◆ Task brief ◆
Retype the listing that follows, exactly as written.

◆ Listed records ◆
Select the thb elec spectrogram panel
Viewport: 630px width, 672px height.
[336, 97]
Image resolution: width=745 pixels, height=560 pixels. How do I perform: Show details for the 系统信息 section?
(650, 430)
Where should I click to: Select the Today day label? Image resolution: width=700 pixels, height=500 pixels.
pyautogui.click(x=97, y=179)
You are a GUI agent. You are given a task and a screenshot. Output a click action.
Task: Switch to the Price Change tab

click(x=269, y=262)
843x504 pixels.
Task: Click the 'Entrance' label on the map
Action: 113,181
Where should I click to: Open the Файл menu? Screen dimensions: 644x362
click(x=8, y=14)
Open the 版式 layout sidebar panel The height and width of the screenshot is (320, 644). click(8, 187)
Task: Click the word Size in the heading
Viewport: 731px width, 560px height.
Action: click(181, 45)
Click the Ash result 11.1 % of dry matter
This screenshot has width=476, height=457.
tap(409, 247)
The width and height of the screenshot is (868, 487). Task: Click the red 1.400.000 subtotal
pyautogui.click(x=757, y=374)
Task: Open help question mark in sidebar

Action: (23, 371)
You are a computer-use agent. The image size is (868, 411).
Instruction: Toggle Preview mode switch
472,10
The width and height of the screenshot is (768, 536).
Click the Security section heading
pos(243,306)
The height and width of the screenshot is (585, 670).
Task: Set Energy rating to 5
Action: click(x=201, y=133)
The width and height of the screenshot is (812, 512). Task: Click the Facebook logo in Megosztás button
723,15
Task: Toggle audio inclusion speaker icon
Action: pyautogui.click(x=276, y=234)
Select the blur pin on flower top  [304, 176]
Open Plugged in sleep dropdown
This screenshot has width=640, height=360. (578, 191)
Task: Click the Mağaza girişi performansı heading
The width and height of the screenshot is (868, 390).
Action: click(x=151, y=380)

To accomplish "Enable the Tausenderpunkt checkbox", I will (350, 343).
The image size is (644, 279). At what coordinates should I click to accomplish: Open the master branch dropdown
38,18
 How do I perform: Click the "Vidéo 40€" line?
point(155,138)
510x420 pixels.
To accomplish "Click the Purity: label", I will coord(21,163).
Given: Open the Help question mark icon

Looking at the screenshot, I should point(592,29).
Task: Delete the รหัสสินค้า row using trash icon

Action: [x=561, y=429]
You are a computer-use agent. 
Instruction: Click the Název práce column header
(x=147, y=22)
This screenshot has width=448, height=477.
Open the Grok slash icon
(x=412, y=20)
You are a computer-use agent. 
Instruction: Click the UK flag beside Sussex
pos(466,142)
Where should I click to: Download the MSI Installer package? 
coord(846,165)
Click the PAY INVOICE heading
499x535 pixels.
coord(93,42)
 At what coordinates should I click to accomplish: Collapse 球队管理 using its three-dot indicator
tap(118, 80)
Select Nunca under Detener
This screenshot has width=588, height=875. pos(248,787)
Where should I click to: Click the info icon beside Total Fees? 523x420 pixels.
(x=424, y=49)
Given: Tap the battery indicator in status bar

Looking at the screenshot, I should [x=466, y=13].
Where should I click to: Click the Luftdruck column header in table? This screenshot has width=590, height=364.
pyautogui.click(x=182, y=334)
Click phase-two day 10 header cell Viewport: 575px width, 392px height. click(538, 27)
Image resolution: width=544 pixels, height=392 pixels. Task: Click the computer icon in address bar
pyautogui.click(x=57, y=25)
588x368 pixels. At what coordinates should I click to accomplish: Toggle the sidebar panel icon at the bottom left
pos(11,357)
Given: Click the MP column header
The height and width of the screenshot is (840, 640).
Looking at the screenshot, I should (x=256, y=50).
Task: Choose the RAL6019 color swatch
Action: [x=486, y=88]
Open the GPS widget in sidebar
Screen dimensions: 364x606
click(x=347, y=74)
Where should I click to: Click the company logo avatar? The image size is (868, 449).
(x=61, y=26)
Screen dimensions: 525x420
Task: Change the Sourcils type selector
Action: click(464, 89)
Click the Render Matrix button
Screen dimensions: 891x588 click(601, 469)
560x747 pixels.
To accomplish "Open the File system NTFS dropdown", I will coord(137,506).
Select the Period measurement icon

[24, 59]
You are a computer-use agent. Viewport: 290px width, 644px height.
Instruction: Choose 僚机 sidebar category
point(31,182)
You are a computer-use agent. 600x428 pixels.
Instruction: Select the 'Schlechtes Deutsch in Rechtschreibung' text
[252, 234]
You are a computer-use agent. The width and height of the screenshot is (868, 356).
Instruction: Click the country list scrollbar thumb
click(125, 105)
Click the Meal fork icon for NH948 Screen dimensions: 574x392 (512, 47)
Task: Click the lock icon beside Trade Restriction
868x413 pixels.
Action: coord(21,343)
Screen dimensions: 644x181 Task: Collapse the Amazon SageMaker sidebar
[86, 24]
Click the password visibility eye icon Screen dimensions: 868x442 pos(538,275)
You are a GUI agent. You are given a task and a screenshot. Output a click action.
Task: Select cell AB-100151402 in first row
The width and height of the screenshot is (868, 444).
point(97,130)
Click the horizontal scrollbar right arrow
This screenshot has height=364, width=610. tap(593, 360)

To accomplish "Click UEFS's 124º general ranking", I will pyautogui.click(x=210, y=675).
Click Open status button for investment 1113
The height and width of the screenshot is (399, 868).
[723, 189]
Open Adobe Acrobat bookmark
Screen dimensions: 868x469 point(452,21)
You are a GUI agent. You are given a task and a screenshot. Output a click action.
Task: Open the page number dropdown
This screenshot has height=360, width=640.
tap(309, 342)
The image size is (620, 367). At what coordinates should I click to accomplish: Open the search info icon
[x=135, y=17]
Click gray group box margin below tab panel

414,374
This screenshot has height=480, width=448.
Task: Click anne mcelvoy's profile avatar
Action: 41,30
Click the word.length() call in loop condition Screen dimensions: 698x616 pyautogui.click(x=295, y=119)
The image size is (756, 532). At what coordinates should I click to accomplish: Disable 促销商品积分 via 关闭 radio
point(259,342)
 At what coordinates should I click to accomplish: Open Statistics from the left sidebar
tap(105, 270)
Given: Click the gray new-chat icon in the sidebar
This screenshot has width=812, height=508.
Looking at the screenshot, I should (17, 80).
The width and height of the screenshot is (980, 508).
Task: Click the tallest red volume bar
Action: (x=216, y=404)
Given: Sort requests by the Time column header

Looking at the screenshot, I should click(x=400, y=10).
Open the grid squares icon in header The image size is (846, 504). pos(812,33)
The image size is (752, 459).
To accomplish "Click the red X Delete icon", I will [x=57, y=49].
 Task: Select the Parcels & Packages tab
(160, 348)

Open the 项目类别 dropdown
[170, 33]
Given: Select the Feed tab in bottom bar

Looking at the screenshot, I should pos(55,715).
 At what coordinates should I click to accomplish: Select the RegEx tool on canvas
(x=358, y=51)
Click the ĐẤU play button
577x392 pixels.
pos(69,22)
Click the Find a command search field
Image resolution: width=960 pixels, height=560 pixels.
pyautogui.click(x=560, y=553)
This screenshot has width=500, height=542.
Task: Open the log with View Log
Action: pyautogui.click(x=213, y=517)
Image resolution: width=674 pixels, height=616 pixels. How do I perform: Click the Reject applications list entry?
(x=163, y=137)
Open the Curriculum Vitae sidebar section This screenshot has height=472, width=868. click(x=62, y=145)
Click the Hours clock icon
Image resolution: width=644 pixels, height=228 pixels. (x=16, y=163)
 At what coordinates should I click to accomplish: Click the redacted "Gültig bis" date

◆ Reply ◆
Select the thb elec spectrogram panel
Viewport: 630px width, 672px height.
[336, 97]
Image resolution: width=745 pixels, height=560 pixels. How do I perform: Show details for the 系统信息 section?
(650, 430)
Where should I click to: Select the Today day label? Image resolution: width=700 pixels, height=500 pixels.
pyautogui.click(x=97, y=179)
You are a GUI agent. You are given a task and a screenshot. Output a click action.
Task: Switch to the Price Change tab

click(x=269, y=262)
843x504 pixels.
Task: Click the 'Entrance' label on the map
Action: 113,181
Where should I click to: Open the Файл menu? Screen dimensions: 644x362
click(x=8, y=14)
Open the 版式 layout sidebar panel The height and width of the screenshot is (320, 644). click(8, 187)
Task: Click the word Size in the heading
Viewport: 731px width, 560px height.
Action: click(181, 45)
Click the Ash result 11.1 % of dry matter
This screenshot has width=476, height=457.
tap(409, 247)
The width and height of the screenshot is (868, 487). Task: Click the red 1.400.000 subtotal
pyautogui.click(x=757, y=374)
Task: Open help question mark in sidebar

Action: (23, 371)
You are a computer-use agent. The image size is (868, 411).
Instruction: Toggle Preview mode switch
472,10
The width and height of the screenshot is (768, 536).
Click the Security section heading
pos(243,306)
The height and width of the screenshot is (585, 670).
Task: Set Energy rating to 5
Action: click(x=201, y=133)
The width and height of the screenshot is (812, 512). Task: Click the Facebook logo in Megosztás button
723,15
Task: Toggle audio inclusion speaker icon
Action: pyautogui.click(x=276, y=234)
Select the blur pin on flower top  [304, 176]
Open Plugged in sleep dropdown
This screenshot has width=640, height=360. (578, 191)
Task: Click the Mağaza girişi performansı heading
The width and height of the screenshot is (868, 390).
Action: click(x=151, y=380)

To accomplish "Enable the Tausenderpunkt checkbox", I will (350, 343).
The image size is (644, 279). At what coordinates should I click to accomplish: Open the master branch dropdown
38,18
 How do I perform: Click the "Vidéo 40€" line?
point(155,138)
510x420 pixels.
To accomplish "Click the Purity: label", I will coord(21,163).
Given: Open the Help question mark icon

Looking at the screenshot, I should point(592,29).
Task: Delete the รหัสสินค้า row using trash icon

Action: [x=561, y=429]
You are a computer-use agent. 
Instruction: Click the Název práce column header
(x=147, y=22)
This screenshot has width=448, height=477.
Open the Grok slash icon
(x=412, y=20)
You are a computer-use agent. 
Instruction: Click the UK flag beside Sussex
pos(466,142)
Where should I click to: Download the MSI Installer package? 
coord(846,165)
Click the PAY INVOICE heading
499x535 pixels.
coord(93,42)
 At what coordinates should I click to accomplish: Collapse 球队管理 using its three-dot indicator
tap(118, 80)
Select Nunca under Detener
This screenshot has width=588, height=875. pos(248,787)
Where should I click to: Click the info icon beside Total Fees? 523x420 pixels.
(x=424, y=49)
Given: Tap the battery indicator in status bar

Looking at the screenshot, I should [x=466, y=13].
Where should I click to: Click the Luftdruck column header in table? This screenshot has width=590, height=364.
pyautogui.click(x=182, y=334)
Click phase-two day 10 header cell Viewport: 575px width, 392px height. click(538, 27)
Image resolution: width=544 pixels, height=392 pixels. Task: Click the computer icon in address bar
pyautogui.click(x=57, y=25)
588x368 pixels. At what coordinates should I click to accomplish: Toggle the sidebar panel icon at the bottom left
pos(11,357)
Given: Click the MP column header
The height and width of the screenshot is (840, 640).
Looking at the screenshot, I should (x=256, y=50).
Task: Choose the RAL6019 color swatch
Action: [x=486, y=88]
Open the GPS widget in sidebar
Screen dimensions: 364x606
click(x=347, y=74)
Where should I click to: Click the company logo avatar? The image size is (868, 449).
(x=61, y=26)
Screen dimensions: 525x420
Task: Change the Sourcils type selector
Action: click(464, 89)
Click the Render Matrix button
Screen dimensions: 891x588 click(601, 469)
560x747 pixels.
To accomplish "Open the File system NTFS dropdown", I will coord(137,506).
Select the Period measurement icon

[24, 59]
You are a computer-use agent. Viewport: 290px width, 644px height.
Instruction: Choose 僚机 sidebar category
point(31,182)
You are a computer-use agent. 600x428 pixels.
Instruction: Select the 'Schlechtes Deutsch in Rechtschreibung' text
[252, 234]
You are a computer-use agent. The width and height of the screenshot is (868, 356).
Instruction: Click the country list scrollbar thumb
click(125, 105)
Click the Meal fork icon for NH948 Screen dimensions: 574x392 (512, 47)
Task: Click the lock icon beside Trade Restriction
868x413 pixels.
Action: coord(21,343)
Screen dimensions: 644x181 Task: Collapse the Amazon SageMaker sidebar
[86, 24]
Click the password visibility eye icon Screen dimensions: 868x442 pos(538,275)
You are a GUI agent. You are given a task and a screenshot. Output a click action.
Task: Select cell AB-100151402 in first row
The width and height of the screenshot is (868, 444).
point(97,130)
Click the horizontal scrollbar right arrow
This screenshot has height=364, width=610. tap(593, 360)

To accomplish "Click UEFS's 124º general ranking", I will pyautogui.click(x=210, y=675).
Click Open status button for investment 1113
The height and width of the screenshot is (399, 868).
[723, 189]
Open Adobe Acrobat bookmark
Screen dimensions: 868x469 point(452,21)
You are a GUI agent. You are given a task and a screenshot. Output a click action.
Task: Open the page number dropdown
This screenshot has height=360, width=640.
tap(309, 342)
The image size is (620, 367). At what coordinates should I click to accomplish: Open the search info icon
[x=135, y=17]
Click gray group box margin below tab panel

414,374
This screenshot has height=480, width=448.
Task: Click anne mcelvoy's profile avatar
Action: 41,30
Click the word.length() call in loop condition Screen dimensions: 698x616 pyautogui.click(x=295, y=119)
The image size is (756, 532). At what coordinates should I click to accomplish: Disable 促销商品积分 via 关闭 radio
point(259,342)
 At what coordinates should I click to accomplish: Open Statistics from the left sidebar
tap(105, 270)
Given: Click the gray new-chat icon in the sidebar
This screenshot has width=812, height=508.
Looking at the screenshot, I should (17, 80).
The width and height of the screenshot is (980, 508).
Task: Click the tallest red volume bar
Action: (x=216, y=404)
Given: Sort requests by the Time column header

Looking at the screenshot, I should click(x=400, y=10).
Open the grid squares icon in header The image size is (846, 504). pos(812,33)
The image size is (752, 459).
To accomplish "Click the red X Delete icon", I will [x=57, y=49].
 Task: Select the Parcels & Packages tab
(160, 348)

Open the 项目类别 dropdown
[170, 33]
Given: Select the Feed tab in bottom bar

Looking at the screenshot, I should pos(55,715).
 At what coordinates should I click to accomplish: Select the RegEx tool on canvas
(x=358, y=51)
Click the ĐẤU play button
577x392 pixels.
pos(69,22)
Click the Find a command search field
Image resolution: width=960 pixels, height=560 pixels.
pyautogui.click(x=560, y=553)
This screenshot has width=500, height=542.
Task: Open the log with View Log
Action: pyautogui.click(x=213, y=517)
Image resolution: width=674 pixels, height=616 pixels. How do I perform: Click the Reject applications list entry?
(x=163, y=137)
Open the Curriculum Vitae sidebar section This screenshot has height=472, width=868. click(x=62, y=145)
Click the Hours clock icon
Image resolution: width=644 pixels, height=228 pixels. (x=16, y=163)
 At what coordinates should I click to accomplish: Click the redacted "Gültig bis" date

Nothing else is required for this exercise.